• Task prompt: Pictures are to be excluded. Please print only the lines from the one containing "You are a computer-use" through the end of the data, exactly as they appear.
Supplied data: Begin
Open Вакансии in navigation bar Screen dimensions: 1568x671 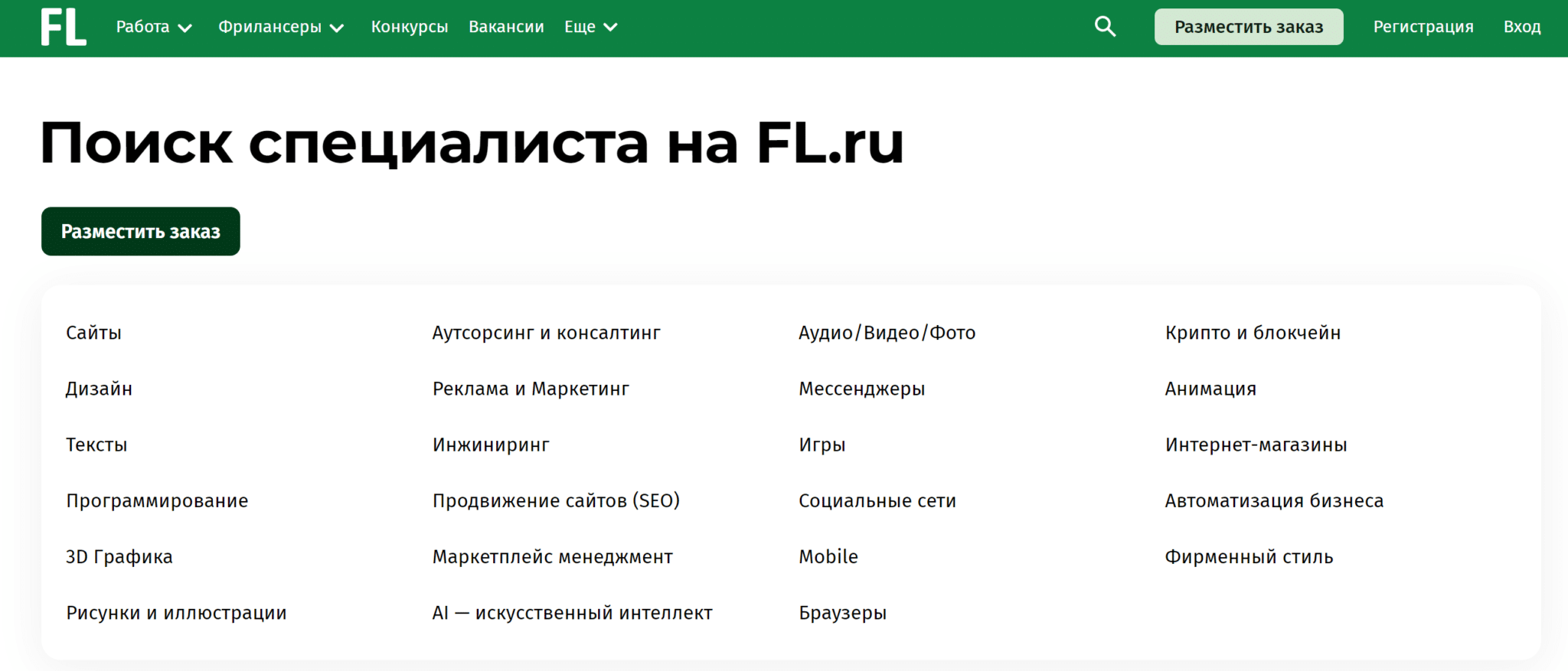click(506, 28)
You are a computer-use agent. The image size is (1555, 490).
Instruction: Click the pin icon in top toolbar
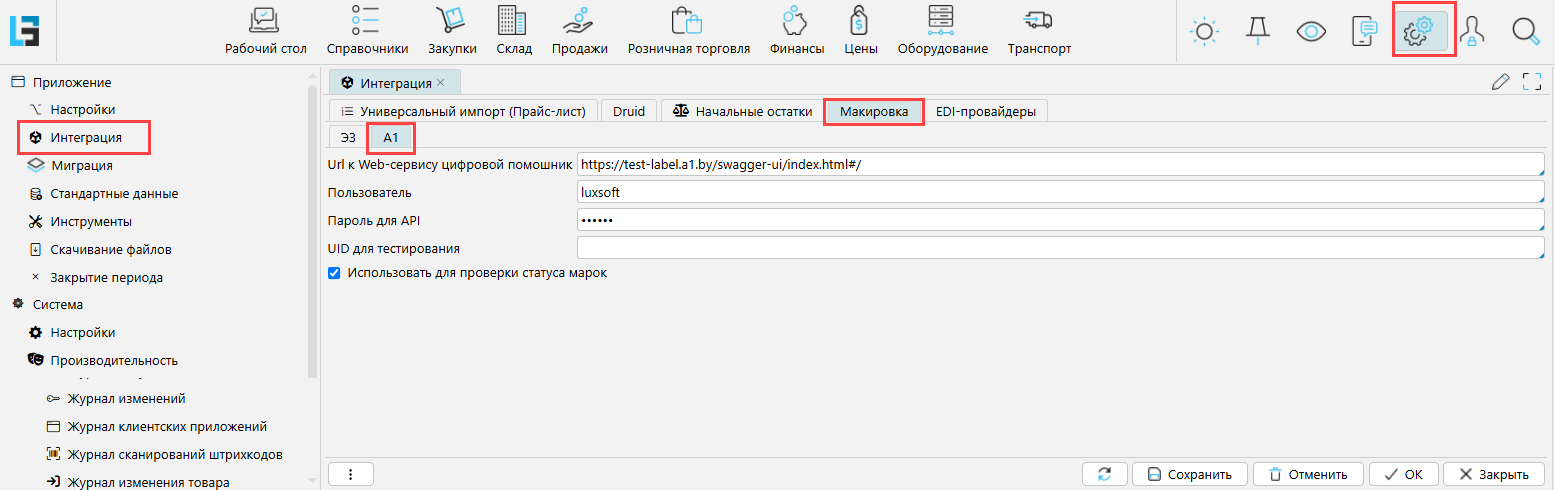click(x=1257, y=32)
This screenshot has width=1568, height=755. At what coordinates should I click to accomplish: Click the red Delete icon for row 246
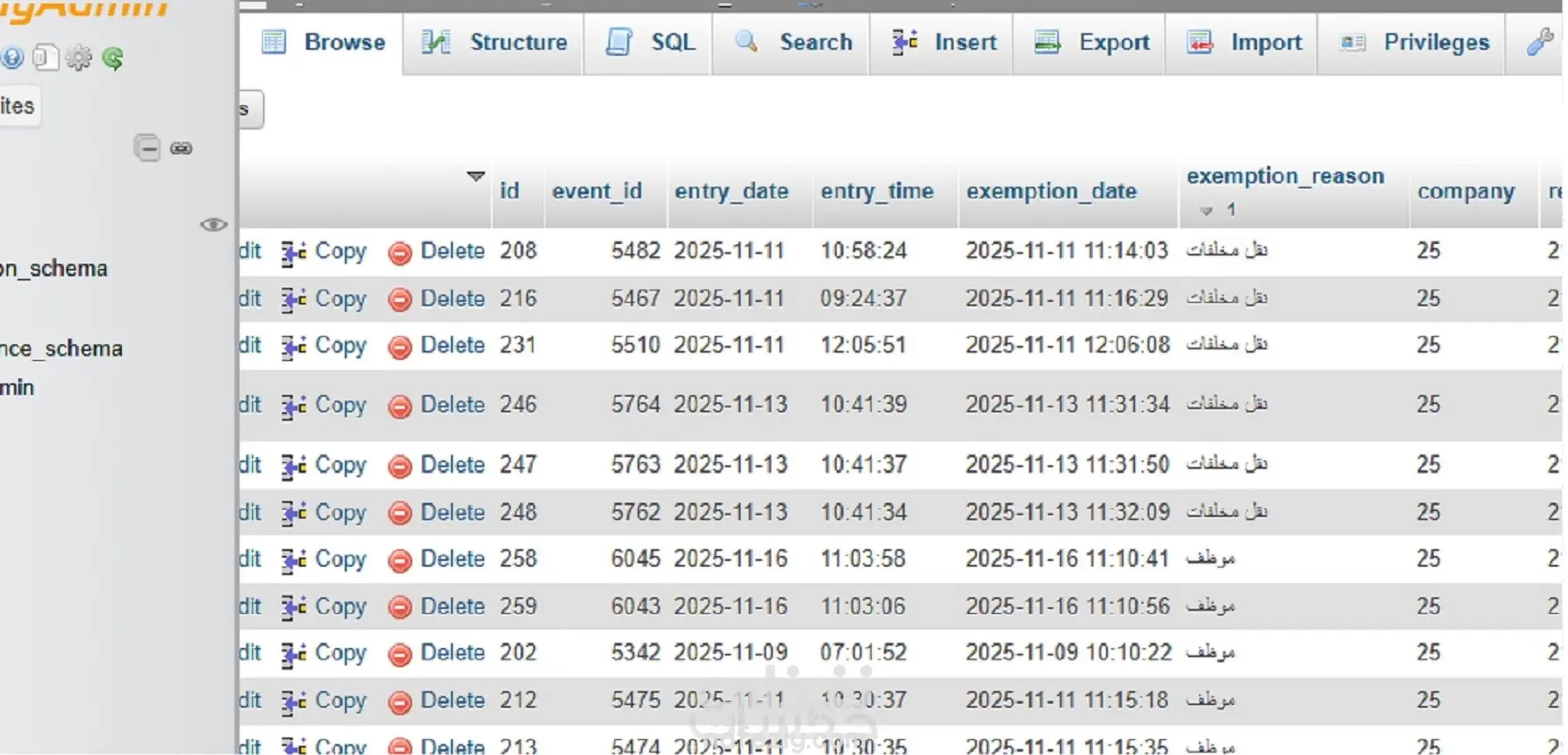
Supplied data: End
• Task output:
You are a computer-use agent. The image size is (1555, 490).
Instruction: Click the pin icon in top toolbar
click(x=1257, y=32)
This screenshot has width=1568, height=755. At what coordinates should I click to accomplish: Click the red Delete icon for row 246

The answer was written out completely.